На сегодня все.
В.
22 июля
В пять утра я подняла Пита, мы доехали до родителей на такси. Я попросила водителя подождать.
— Мы мигом.
— Хорошо. Не спешите, у меня завтрак с собой, — сказал он, доставая пакет с эмблемой «Макдоналдса». Мне есть не хотелось.
Мама встретила меня на крыльце. Она была в пальто и в перчатках.
— Папа не очень хорошо себя чувствует, — сказала она.
Я прошла в дом мимо двух чемоданчиков у двери. Пит пробрался вниз покопаться в старом папином шкафу. Там было полно подушечек для печатей, маркеров и прочей канцелярской мелочи, всяких игральных карт и книг о Корейской войне. Пит весь день может там рыться, даже ни разу перекусить не придет.
Папа сидел на кушетке и тяжело дышал. Его ступни в носках казались хрупкими и маленькими. Он с трудом улыбнулся и прошептал:
— Вэлери…
— Это так неожиданно случилось. — Руки у мамы дрожали, как два мотылька. — Вчера он вставал, все было нормально.
— Папа, пора ехать, — сказала я. — Водитель нас ждет.
Он покорно сидел, пока я надевала на него шляпу и повязывала шарф. Острое худое плечо торчало под бежевой шерстью свитера. Полупрозрачная кожа, глаза совершенно другого цвета — не зеленого, к которому я привыкла, а бледного серо-голубого, как летнее небо на рассвете. Уже застегивая пиджак, я знала, что мы никуда не поедем.
— Расскажи мне о Пречистой Деве, — заговорил он. — Расскажи о чудесах… — тихий и легкий голос, как дым. Рот раскрылся, он хватал воздух, как рыба.
Я взяла его за руку, костлявую и холодную. Папа закрыл глаза. В окно было видно машину с водителем. Он показал на часы и вопросительно поднял брови.
— Мам, скажи водителю, чтобы ехал. — Я дотянулась до кошелька и вытащила двадцатку. — Отдай ему.

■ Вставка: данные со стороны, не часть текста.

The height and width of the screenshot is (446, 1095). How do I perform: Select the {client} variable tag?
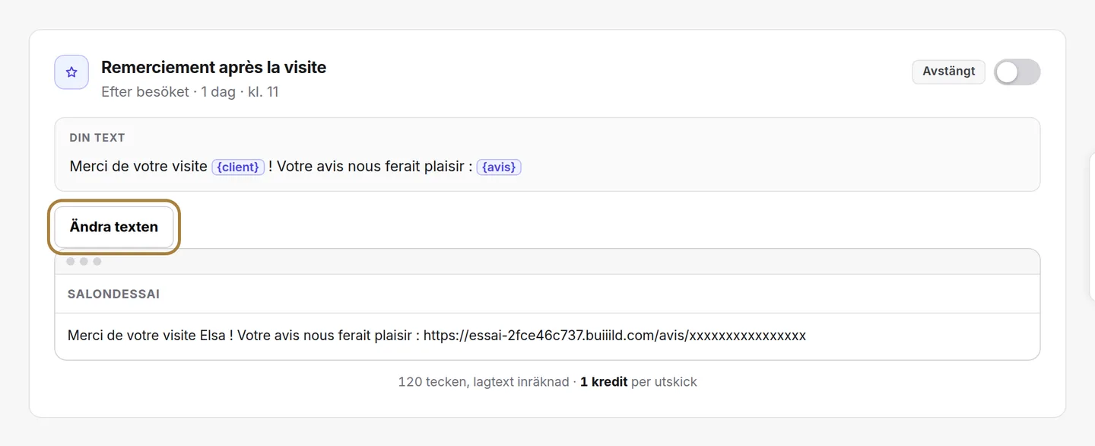tap(238, 167)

— Ты о чем? Мы не можем отослать водителя! Он нам нужен! Нам надо в аэропорт!
— Пусть уезжает, мам. Мы не поедем в аэропорт. Мы никуда не поедем.
— Но Тереза! Надо встретить Терезу в аэропорту. Надевай на него ботинки и пошли отсюда.
Папа сжал мою руку.
— Ты была очаровательной малышкой, — сказал он, ловя ртом воздух.
Огромное горе сжимало горло. Я не хотела плакать. Мама стояла в углу не двигаясь, впившись зубами в пальцы.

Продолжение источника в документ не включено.